■ HOW TO COMPLETE THIS TASK
Whenever the word "resolution" shows up in a line of the data, copy that line.

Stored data
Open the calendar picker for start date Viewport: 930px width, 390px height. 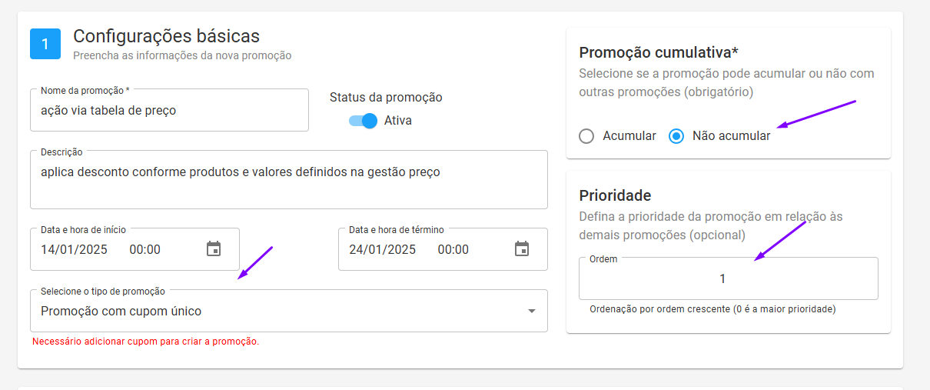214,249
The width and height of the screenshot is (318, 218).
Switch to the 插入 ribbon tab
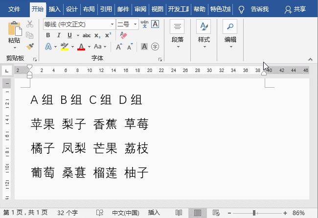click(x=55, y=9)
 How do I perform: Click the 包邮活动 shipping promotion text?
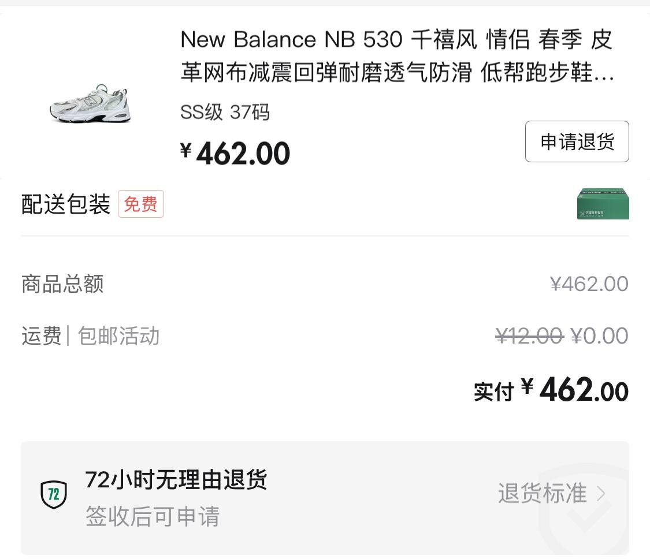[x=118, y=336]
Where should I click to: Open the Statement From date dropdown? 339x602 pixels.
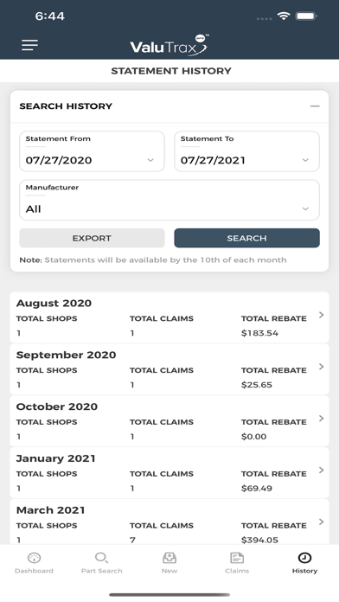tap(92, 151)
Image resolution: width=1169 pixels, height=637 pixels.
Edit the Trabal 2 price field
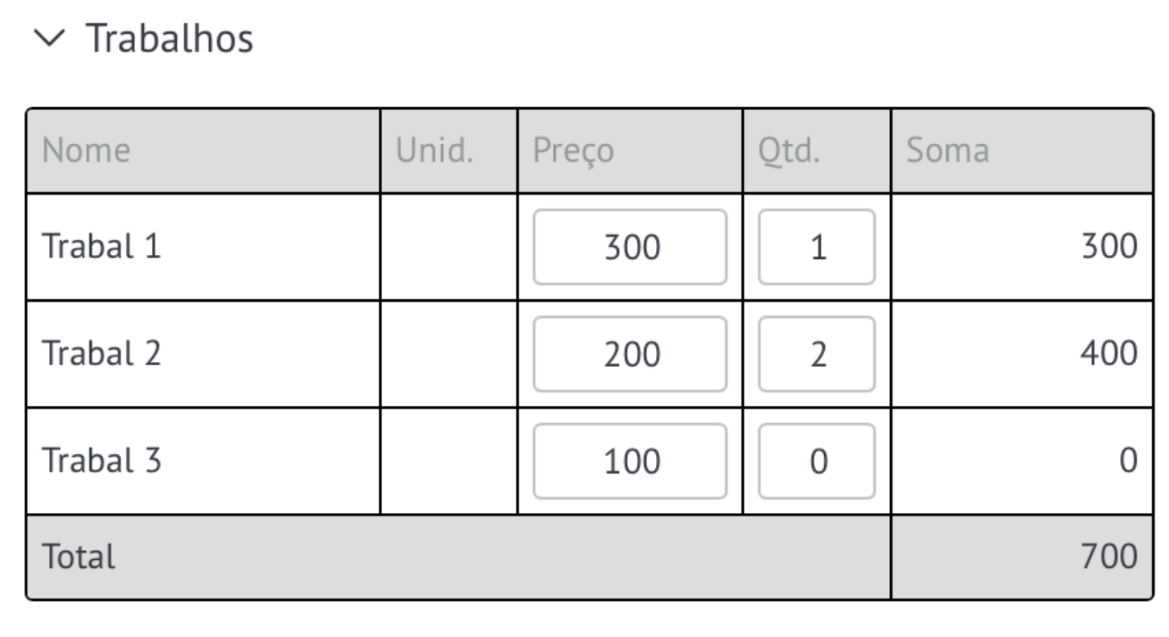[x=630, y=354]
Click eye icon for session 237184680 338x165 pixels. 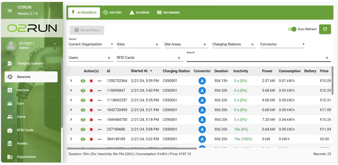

--

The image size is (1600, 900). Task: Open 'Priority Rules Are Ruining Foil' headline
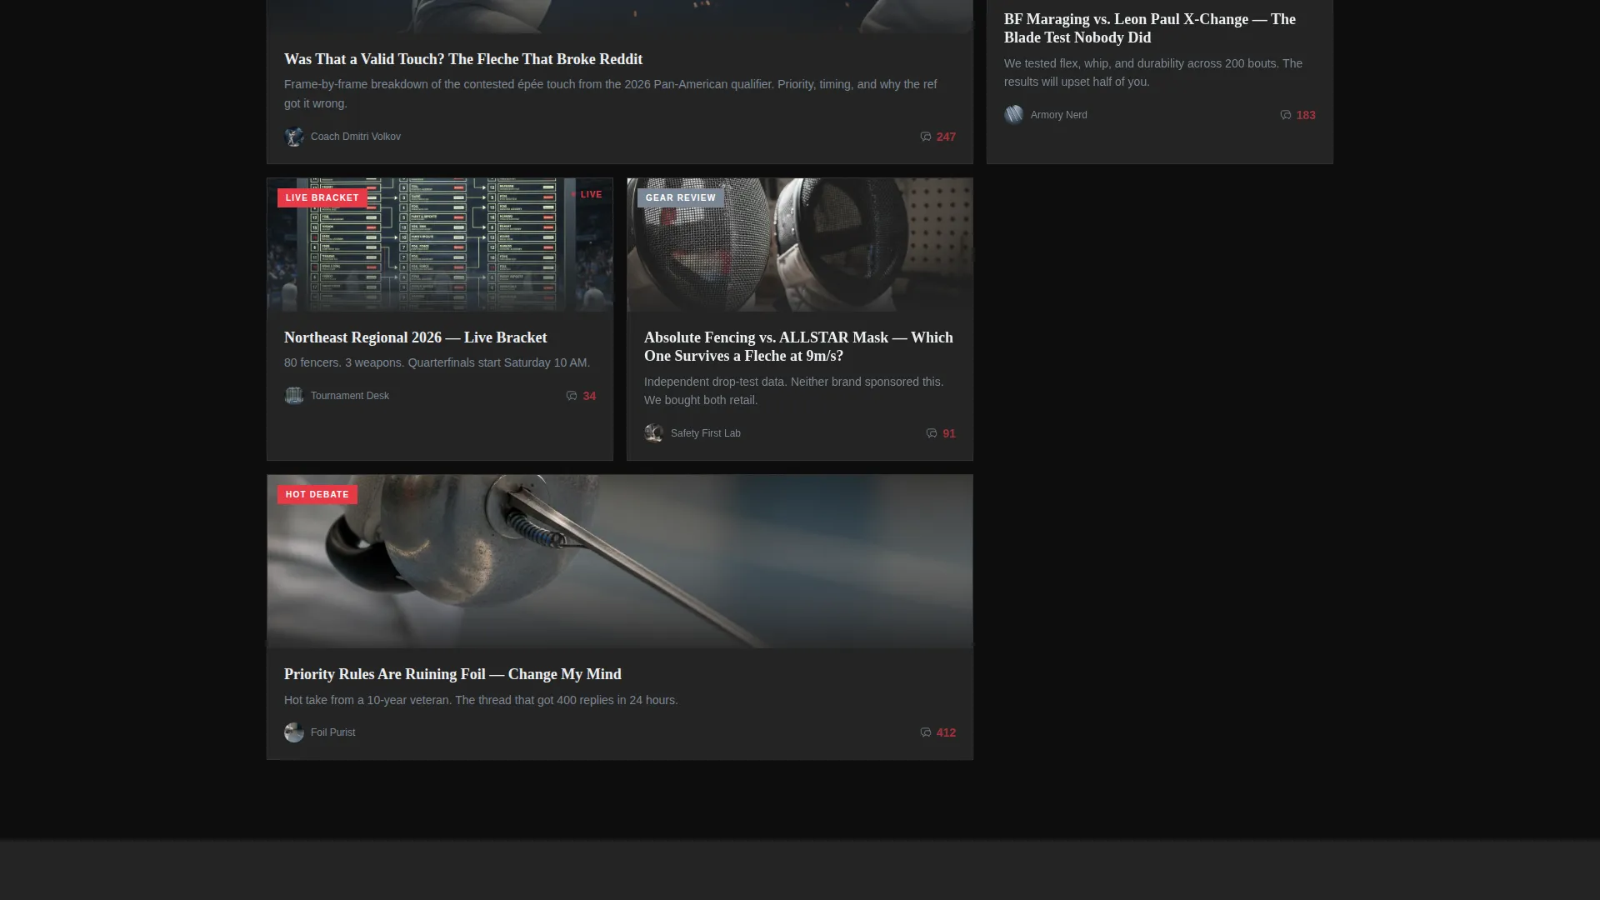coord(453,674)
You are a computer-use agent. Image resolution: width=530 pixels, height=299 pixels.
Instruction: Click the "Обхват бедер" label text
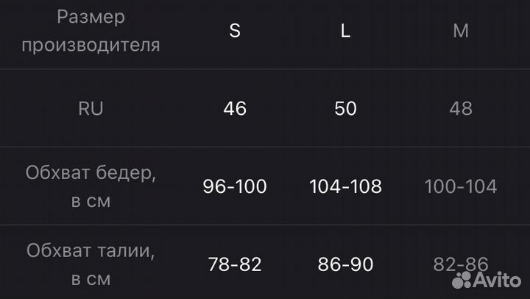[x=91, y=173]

■ SOLUTION TO THIS EXERCISE
Image resolution: width=1169 pixels, height=637 pixels.
You are a computer-use agent. Image resolution: width=530 pixels, height=299 pixels.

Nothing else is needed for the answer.